[Exercise] Copy exactly the lines of the material below that run from the one containing "[Hyper Dimension Neptune:Purple Heart Render v1]" through the one containing "Learn more (51, 2543)". Copy no other lines.

[Source records]

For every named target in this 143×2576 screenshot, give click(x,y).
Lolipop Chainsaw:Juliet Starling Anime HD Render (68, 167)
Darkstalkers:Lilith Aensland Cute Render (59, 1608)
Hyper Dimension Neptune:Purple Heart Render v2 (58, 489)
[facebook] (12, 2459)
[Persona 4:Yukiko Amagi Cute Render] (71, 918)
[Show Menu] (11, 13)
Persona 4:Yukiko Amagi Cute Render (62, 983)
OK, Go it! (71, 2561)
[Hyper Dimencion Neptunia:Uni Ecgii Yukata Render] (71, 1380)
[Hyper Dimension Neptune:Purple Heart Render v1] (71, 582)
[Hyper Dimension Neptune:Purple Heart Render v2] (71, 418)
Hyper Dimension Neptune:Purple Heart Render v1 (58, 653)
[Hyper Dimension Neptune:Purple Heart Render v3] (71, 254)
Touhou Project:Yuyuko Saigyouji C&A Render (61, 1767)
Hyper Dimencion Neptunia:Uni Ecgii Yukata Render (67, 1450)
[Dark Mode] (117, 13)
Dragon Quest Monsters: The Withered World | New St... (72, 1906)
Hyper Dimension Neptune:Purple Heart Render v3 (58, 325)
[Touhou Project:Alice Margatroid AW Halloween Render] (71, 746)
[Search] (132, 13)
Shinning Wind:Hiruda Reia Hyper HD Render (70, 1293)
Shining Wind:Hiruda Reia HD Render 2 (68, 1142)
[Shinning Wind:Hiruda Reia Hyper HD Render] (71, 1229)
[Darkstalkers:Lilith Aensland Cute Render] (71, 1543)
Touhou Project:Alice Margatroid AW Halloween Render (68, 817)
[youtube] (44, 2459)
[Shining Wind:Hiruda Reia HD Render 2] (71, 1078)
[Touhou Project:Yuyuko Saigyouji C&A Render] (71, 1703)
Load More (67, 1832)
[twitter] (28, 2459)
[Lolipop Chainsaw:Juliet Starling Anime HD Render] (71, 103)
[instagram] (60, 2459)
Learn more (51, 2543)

--

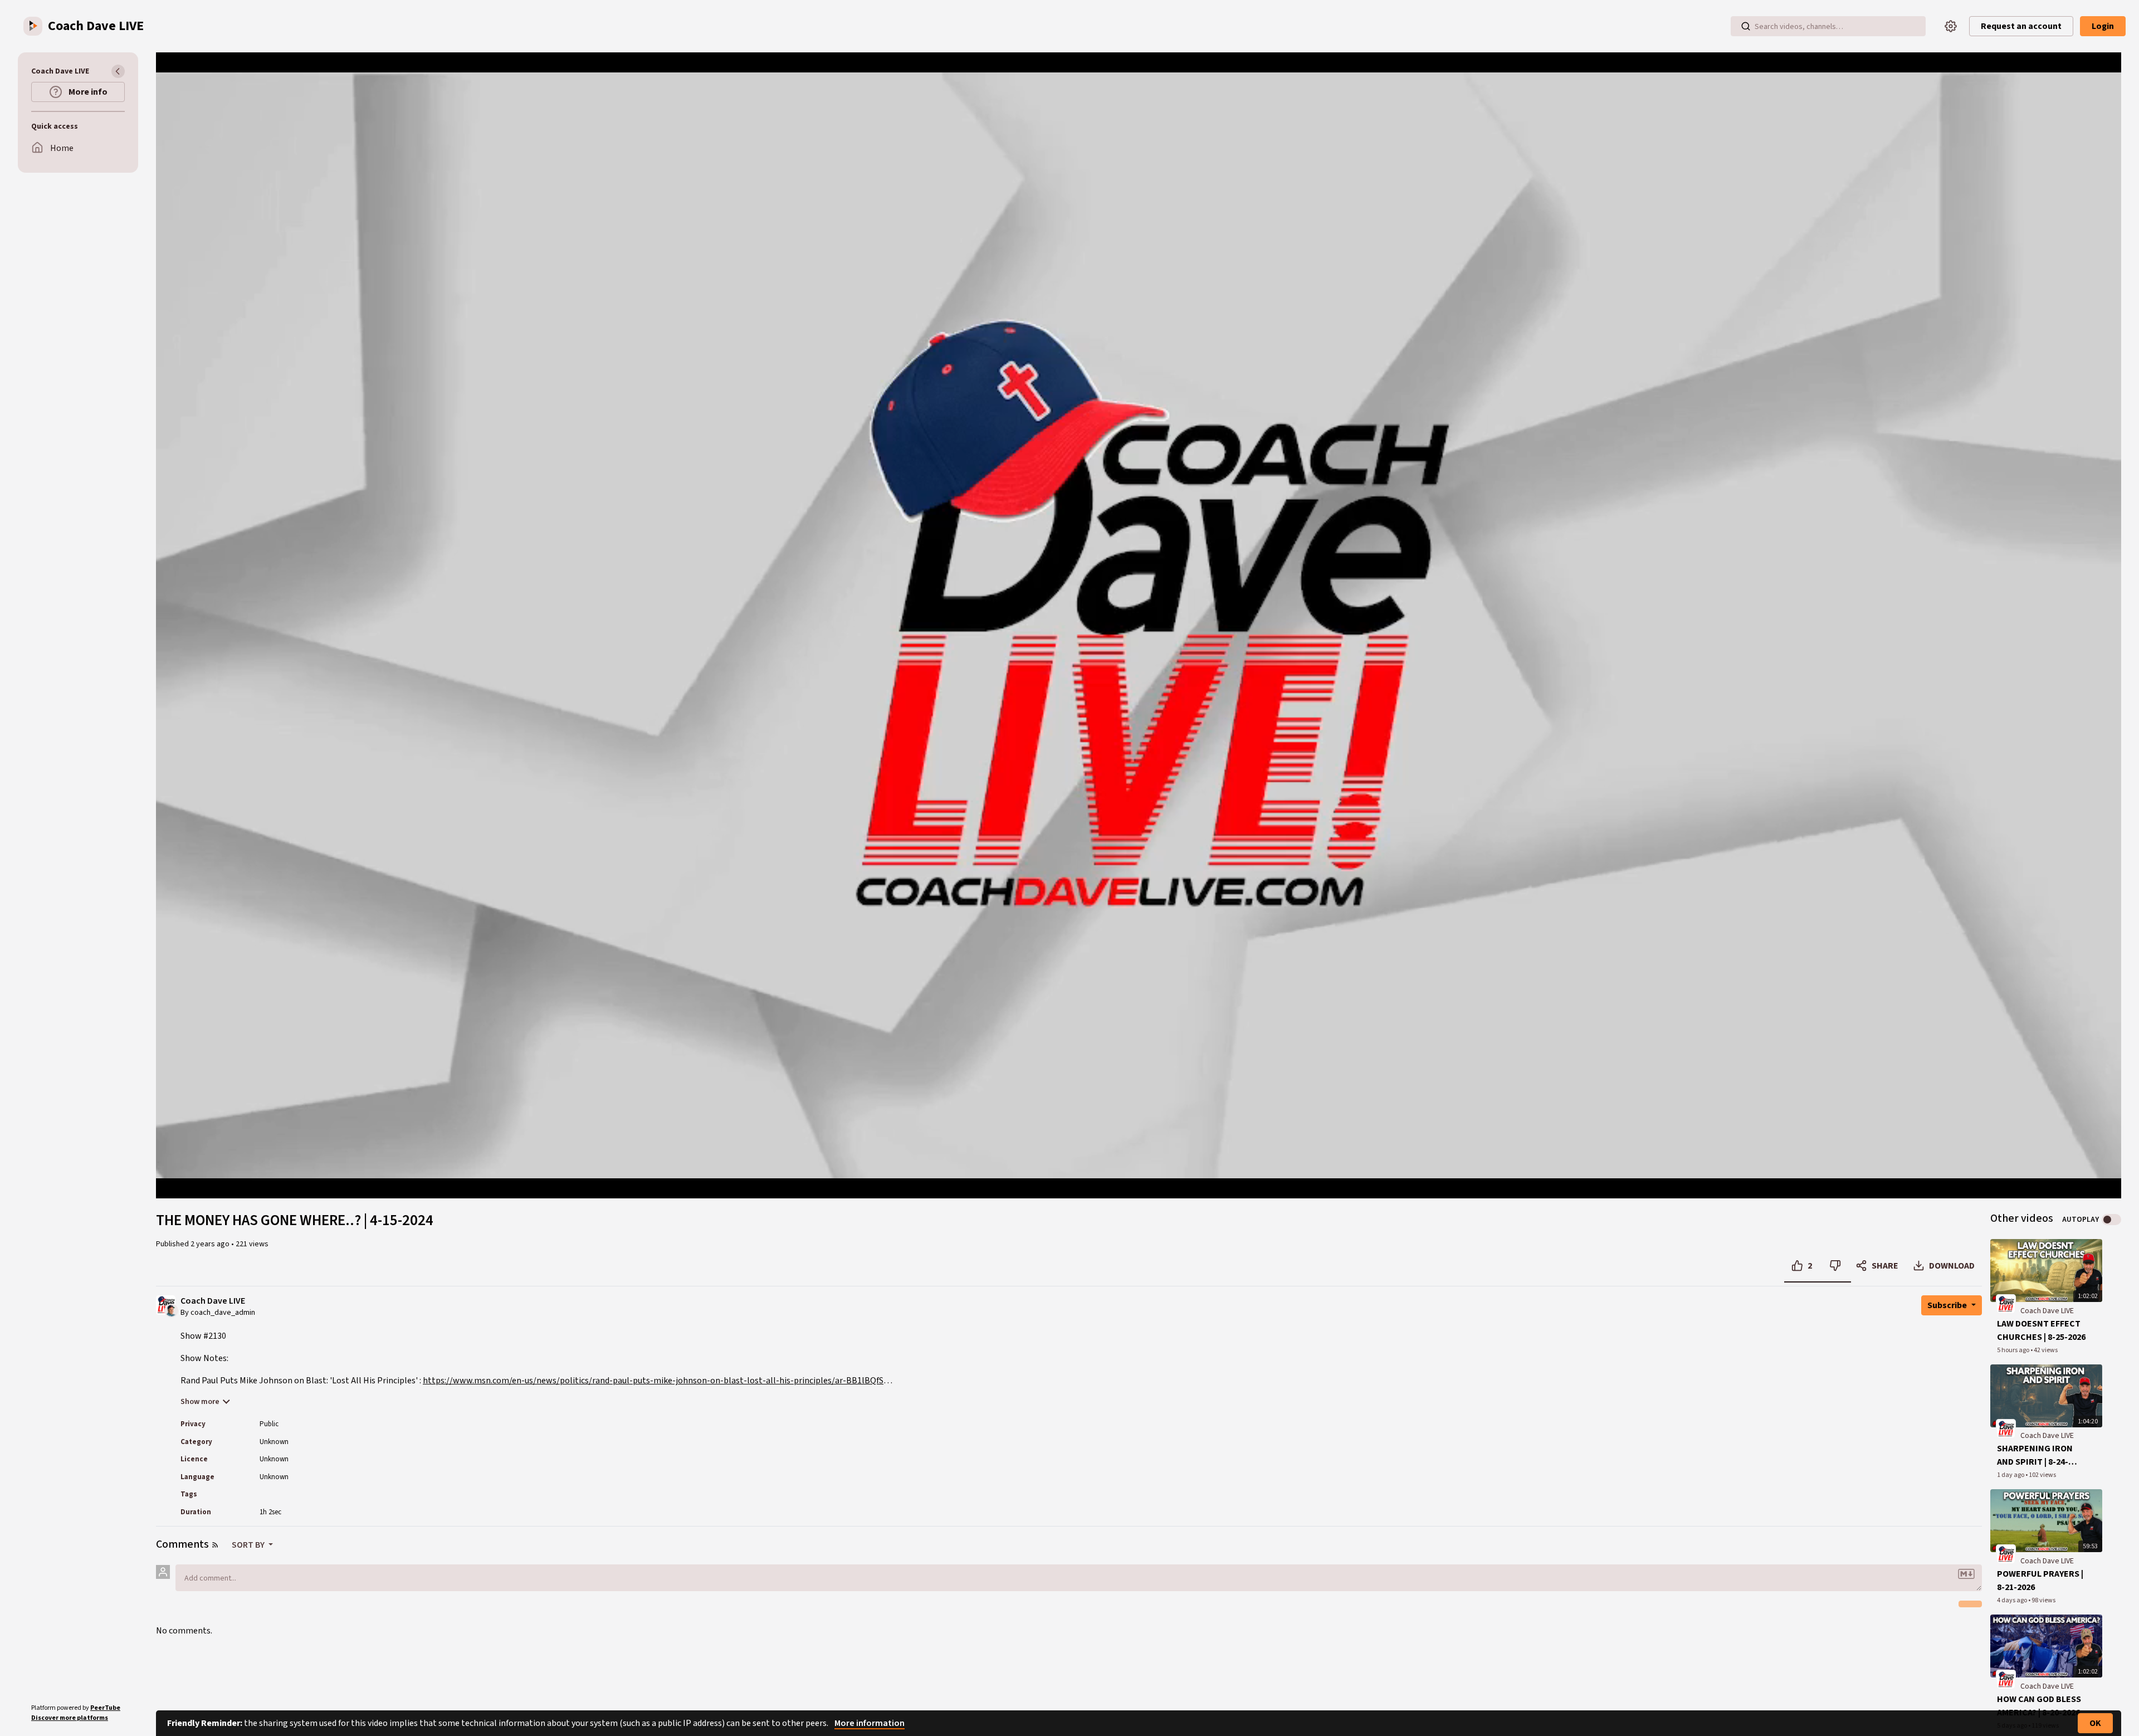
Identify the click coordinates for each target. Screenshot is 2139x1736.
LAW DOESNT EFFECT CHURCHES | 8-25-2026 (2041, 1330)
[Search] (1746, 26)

* * *

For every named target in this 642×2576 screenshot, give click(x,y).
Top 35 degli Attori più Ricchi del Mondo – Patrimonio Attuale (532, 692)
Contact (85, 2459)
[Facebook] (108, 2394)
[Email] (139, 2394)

[Response to this task]
[Hyper Dimension Neptune:Purple Heart Render v1] (71, 582)
[Hyper Dimension Neptune:Purple Heart Render v2] (71, 418)
Hyper Dimension Neptune:Purple Heart Render v1 (58, 653)
[Hyper Dimension Neptune:Purple Heart Render v3] (71, 254)
Touhou Project:Yuyuko Saigyouji C&A Render (61, 1767)
Hyper Dimencion Neptunia:Uni Ecgii Yukata Render (67, 1450)
[Dark Mode] (117, 13)
Dragon Quest Monsters: The Withered World | New St... (72, 1906)
Hyper Dimension Neptune:Purple Heart Render v3 (58, 325)
[Touhou Project:Alice Margatroid AW Halloween Render] (71, 746)
[Search] (132, 13)
Shinning Wind:Hiruda Reia Hyper HD Render (70, 1293)
Shining Wind:Hiruda Reia HD Render 2 (68, 1142)
[Shinning Wind:Hiruda Reia Hyper HD Render] (71, 1229)
[Darkstalkers:Lilith Aensland Cute Render] (71, 1543)
Touhou Project:Alice Margatroid AW Halloween Render (68, 817)
[youtube] (44, 2459)
[Shining Wind:Hiruda Reia HD Render 2] (71, 1078)
[Touhou Project:Yuyuko Saigyouji C&A Render] (71, 1703)
Load More (67, 1832)
[twitter] (28, 2459)
[Lolipop Chainsaw:Juliet Starling Anime HD Render] (71, 103)
[instagram] (60, 2459)
Learn more (51, 2543)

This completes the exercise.